Eppure.. non molto è cambiato nelle politiche agricole, nazionali e regionali. La conversione dell’agricoltura è lungi dal venire, salvo alcune enclave, che ritornano a praticare l’agricoltura tradizionale e di sussistenza, in Italia e nel mondo. Le grandi battaglie di Vandana Shiva per la biodiversità dei semi del riso in India non hanno fatto né chiudere la Monsanto, né modificato il grosso dell’attività agricola industriale mondiale, basata sulle grandi proprietà di fatto gestite con i prodotti – dal fertilizzante al seme, al pesticida – delle grandi multinazionali di settore.
Ora non possiamo più dire non sapevamo. Ora siamo conniventi alla distruzione degli ecosistemi!

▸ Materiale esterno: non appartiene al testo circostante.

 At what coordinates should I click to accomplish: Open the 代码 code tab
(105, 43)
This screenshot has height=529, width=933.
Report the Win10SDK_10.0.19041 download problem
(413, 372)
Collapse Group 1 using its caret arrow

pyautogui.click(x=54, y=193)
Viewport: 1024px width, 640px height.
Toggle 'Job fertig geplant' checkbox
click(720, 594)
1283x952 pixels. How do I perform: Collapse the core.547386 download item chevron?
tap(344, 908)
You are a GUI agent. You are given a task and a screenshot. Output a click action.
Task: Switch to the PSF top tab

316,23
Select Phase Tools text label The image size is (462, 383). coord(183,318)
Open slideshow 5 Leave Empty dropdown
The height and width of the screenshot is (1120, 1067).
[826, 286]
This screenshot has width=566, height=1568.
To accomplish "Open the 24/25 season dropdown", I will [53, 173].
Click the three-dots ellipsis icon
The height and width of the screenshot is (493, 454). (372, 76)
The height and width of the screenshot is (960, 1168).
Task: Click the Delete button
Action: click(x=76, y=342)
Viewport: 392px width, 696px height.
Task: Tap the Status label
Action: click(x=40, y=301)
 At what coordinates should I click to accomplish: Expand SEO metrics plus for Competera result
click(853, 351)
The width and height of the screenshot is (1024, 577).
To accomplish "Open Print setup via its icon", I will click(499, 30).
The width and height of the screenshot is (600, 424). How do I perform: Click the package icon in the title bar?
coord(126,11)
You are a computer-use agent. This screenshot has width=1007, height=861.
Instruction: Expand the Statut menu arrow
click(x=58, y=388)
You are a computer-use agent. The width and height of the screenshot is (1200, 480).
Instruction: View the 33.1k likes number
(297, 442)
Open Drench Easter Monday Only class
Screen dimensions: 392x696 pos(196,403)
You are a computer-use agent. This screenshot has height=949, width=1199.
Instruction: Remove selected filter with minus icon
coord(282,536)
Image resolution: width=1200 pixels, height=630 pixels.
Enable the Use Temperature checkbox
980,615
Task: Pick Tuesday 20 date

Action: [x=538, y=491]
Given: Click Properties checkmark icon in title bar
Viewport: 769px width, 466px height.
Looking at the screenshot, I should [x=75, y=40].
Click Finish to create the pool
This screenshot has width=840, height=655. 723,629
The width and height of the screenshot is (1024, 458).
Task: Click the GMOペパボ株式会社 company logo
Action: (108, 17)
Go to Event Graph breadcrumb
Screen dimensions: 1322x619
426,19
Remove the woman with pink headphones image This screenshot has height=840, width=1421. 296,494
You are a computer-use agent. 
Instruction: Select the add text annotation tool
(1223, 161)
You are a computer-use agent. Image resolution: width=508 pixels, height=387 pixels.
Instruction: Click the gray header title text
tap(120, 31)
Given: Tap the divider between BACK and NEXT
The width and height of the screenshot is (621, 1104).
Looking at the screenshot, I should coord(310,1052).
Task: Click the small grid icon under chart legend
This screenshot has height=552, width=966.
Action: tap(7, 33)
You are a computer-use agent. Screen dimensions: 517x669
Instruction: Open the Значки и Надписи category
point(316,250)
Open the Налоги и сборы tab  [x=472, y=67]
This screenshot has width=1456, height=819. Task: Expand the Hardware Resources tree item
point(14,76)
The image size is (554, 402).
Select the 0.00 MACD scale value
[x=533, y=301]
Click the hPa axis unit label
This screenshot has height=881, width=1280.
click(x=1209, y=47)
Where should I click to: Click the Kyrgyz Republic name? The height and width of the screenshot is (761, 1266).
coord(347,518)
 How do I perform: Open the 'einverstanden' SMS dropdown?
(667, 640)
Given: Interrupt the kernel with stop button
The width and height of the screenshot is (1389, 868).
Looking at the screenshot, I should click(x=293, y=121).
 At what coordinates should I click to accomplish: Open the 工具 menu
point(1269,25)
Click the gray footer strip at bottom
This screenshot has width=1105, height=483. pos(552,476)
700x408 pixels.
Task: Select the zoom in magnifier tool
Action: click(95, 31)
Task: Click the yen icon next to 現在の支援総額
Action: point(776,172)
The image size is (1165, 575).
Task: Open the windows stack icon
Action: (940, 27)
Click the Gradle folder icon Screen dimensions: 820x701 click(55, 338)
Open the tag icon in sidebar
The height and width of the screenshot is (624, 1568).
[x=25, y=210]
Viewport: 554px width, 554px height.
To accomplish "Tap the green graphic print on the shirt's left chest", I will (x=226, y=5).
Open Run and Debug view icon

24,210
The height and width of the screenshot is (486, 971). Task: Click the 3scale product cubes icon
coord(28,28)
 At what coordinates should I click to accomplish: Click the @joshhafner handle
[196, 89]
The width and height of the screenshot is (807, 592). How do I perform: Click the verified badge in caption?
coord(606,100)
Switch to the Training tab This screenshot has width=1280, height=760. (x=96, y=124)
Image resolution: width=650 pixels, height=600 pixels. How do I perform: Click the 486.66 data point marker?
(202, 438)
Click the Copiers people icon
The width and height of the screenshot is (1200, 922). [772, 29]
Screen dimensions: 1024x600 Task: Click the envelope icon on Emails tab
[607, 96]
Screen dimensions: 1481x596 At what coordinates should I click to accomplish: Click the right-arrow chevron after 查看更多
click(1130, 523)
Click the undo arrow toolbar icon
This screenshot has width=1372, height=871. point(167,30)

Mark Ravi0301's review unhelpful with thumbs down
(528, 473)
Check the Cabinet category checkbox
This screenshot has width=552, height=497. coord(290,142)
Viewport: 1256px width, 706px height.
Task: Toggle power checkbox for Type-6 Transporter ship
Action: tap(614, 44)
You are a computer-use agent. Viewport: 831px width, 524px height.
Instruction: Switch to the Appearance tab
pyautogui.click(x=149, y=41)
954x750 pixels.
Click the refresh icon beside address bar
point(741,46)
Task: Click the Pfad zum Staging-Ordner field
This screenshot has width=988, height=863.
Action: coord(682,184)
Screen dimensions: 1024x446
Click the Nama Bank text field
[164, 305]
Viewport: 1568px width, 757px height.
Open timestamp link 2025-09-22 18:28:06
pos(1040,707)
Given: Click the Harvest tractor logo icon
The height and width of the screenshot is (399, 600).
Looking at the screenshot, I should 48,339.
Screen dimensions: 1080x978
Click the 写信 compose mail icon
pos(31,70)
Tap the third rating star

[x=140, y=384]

Dall’agricoltura chimica all’agricoltura biologica sarà tuttavia un passaggio fondamentale se vogliamo continuare a garantirci la sopravvivenza, perché – fino a prova contraria – la chimica agricola non ci nutre ma ci uccide ed è su questo paradigma che si basa un interessante film che gira nelle sale di proiezione francesi: Les moisson du futur, abbinato al libro, come si conviene ai veri docufilm, La decouverte. I raccolti del futuro, questo il significato in italiano, mette a fuoco le esperienze di agricoltura su scala umana, rispettosa dell’ambiente e delle risorse naturali, in connessione con i fallimenti delle promesse dell’agricoltura industriale supportate dal Fondo Monetario Internazionale con i propri piani di aggiustamento strutturale. Marie Monique Robin né è l’autrice. Giornalista d’inchiesta e regista, ha al suo attivo due libri sugli effetti dell’agricoltura chimica: Il mondo secondo Monsanto (Arianna editrice), un testo tradotto in sedici lingue e Notre poison quotiden – Il veleno nel piatto, (Feltrinelli, 2010), testimoniamo il suo impegno a sostegno della valorizzazione del mestiere del contadino, come custode e garante dell’ambiente naturale e della salute contro l’agricoltura industriale gestita su larga scala da aziende controllate in gran parte dalle multinazionali della chimica.